I love that quote because his son went on to study politics and war anyways: http://en.wikipedia.org/wiki/John_Quincy_Adams


Not to pick on you because 90% of the time people say anyways. Anyway, my point is don't say anyways.

http://grammar.quickanddirtytips.com/anyway-or-anyways.aspx


Downvoted, of course. I hope for my trouble a few more people get it.


Despite the down votes from others, I appreciate the correction. I didn't know that it's anyway, not anyways. I appreciate the help. Thanks.


I used to say it too. Roommate in college broke my habit. As a former addict I notice people saying it all the time. :-)


Anyways...


Funny, that sounds like a recipe for the sort of social structure they were trying to break free of in colonial England. Just goes to show how 200 years of politicking and beatification has distorted the images of the founding fathers.


No, in England you'd study whatever your father studied. If he was a blacksmith, you were a blacksmith. If he was an aristocrat, you were an aristocrat.

What Adams is talking about is quite different.
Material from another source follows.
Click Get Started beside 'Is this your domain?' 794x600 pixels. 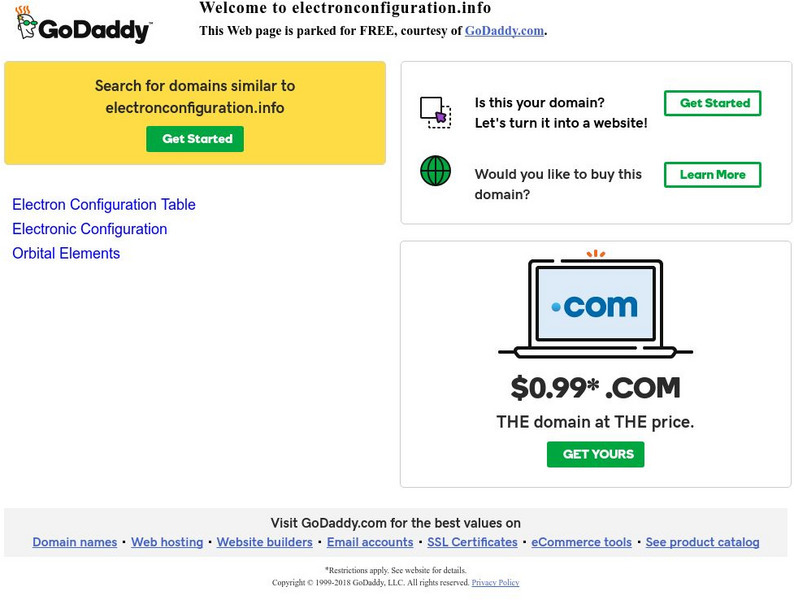click(713, 103)
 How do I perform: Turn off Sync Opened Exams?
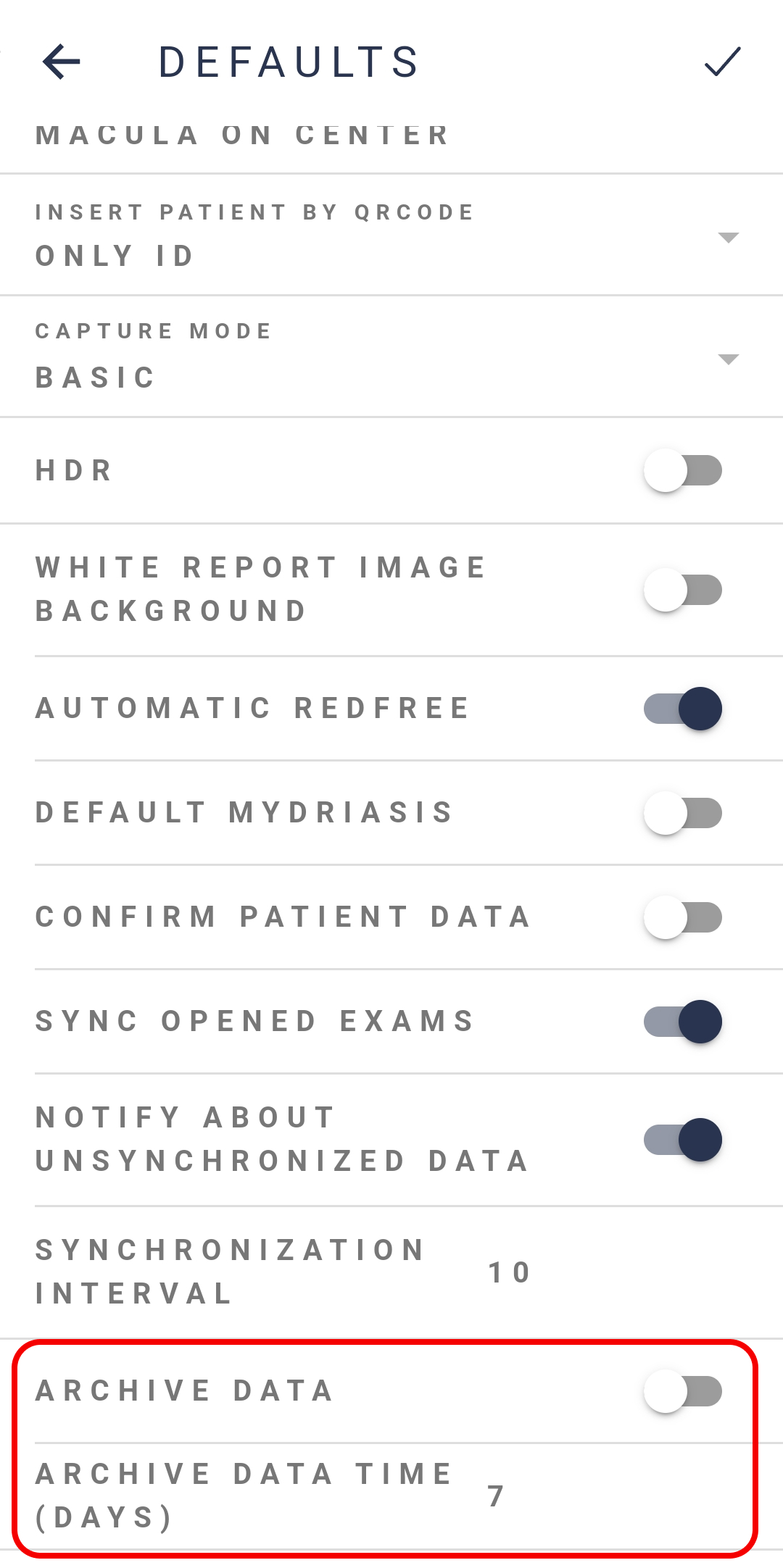683,1022
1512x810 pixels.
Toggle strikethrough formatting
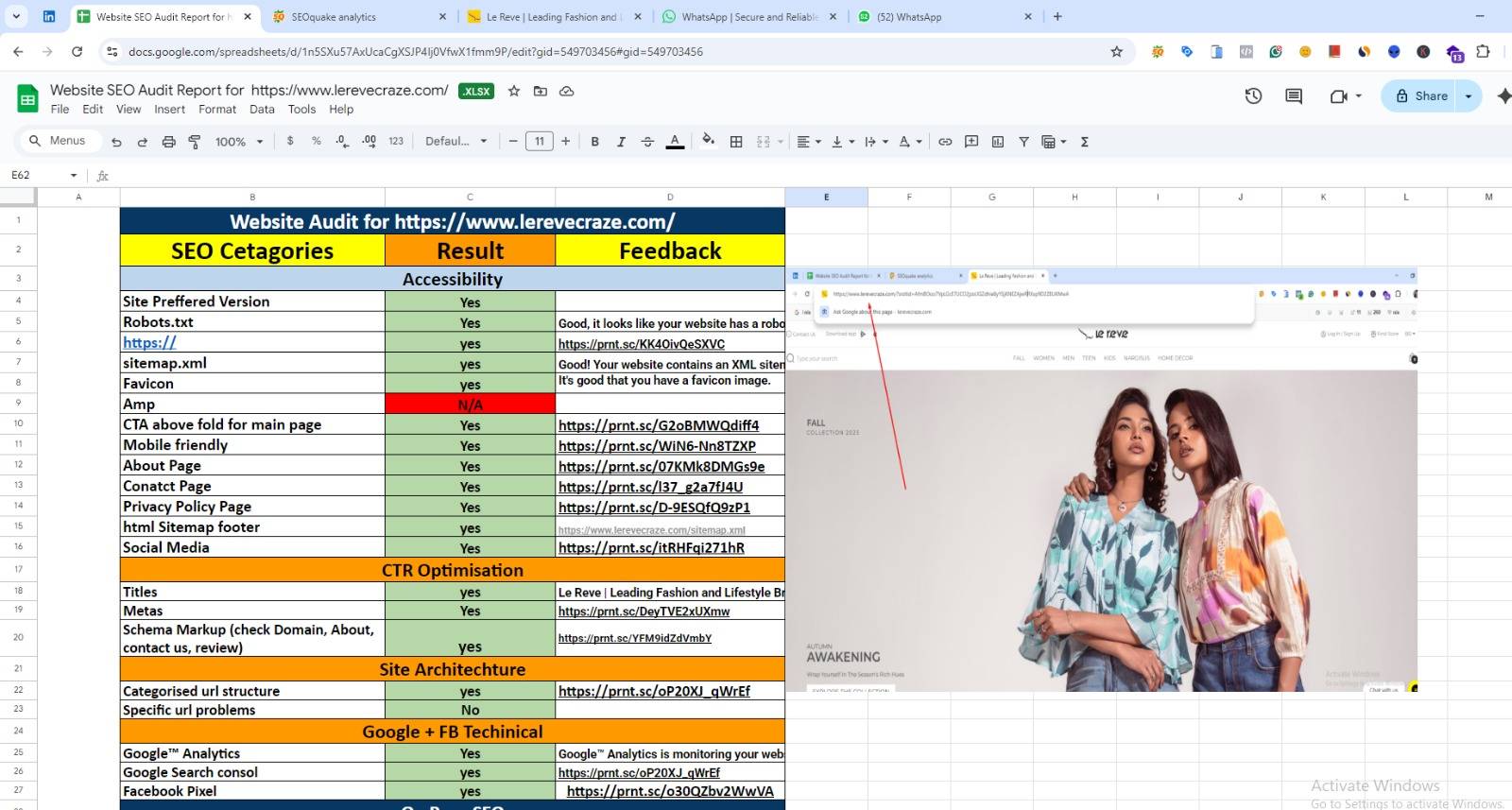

> in England you'd study whatever your father studied. If he was a blacksmith, you were a blacksmith

The idea that England had (and has) no social mobility is quite wrong. People have been climbing the social ladder since long before the Industrial Revolution.

It may help you in some ways to think of the new America as opposed to everything Britain stood for, but I think that is mostly incorrect. The philosophies and values of the Age of Enlightenment came from a long history of European thought. America was far closer to a young son continuing and realising the father's long held hopes and ideas with fresh blood and the chance to start on its own feet.


Nonsense.

The UK had plenty of social mobility from the late 18th century onwards -- it's just that if you made it good, you did your damndest to copy the social manners and graces of your peers and make it look as if your family had always been well-off. And part of that process entailed hiding your humble roots. Hence the illusion of class immobility.


Wasn't England starting to industrialize around that time? They kicked off the biggest change in human life ever. (Or perhaps the second biggest. Agriculture was pretty big, too.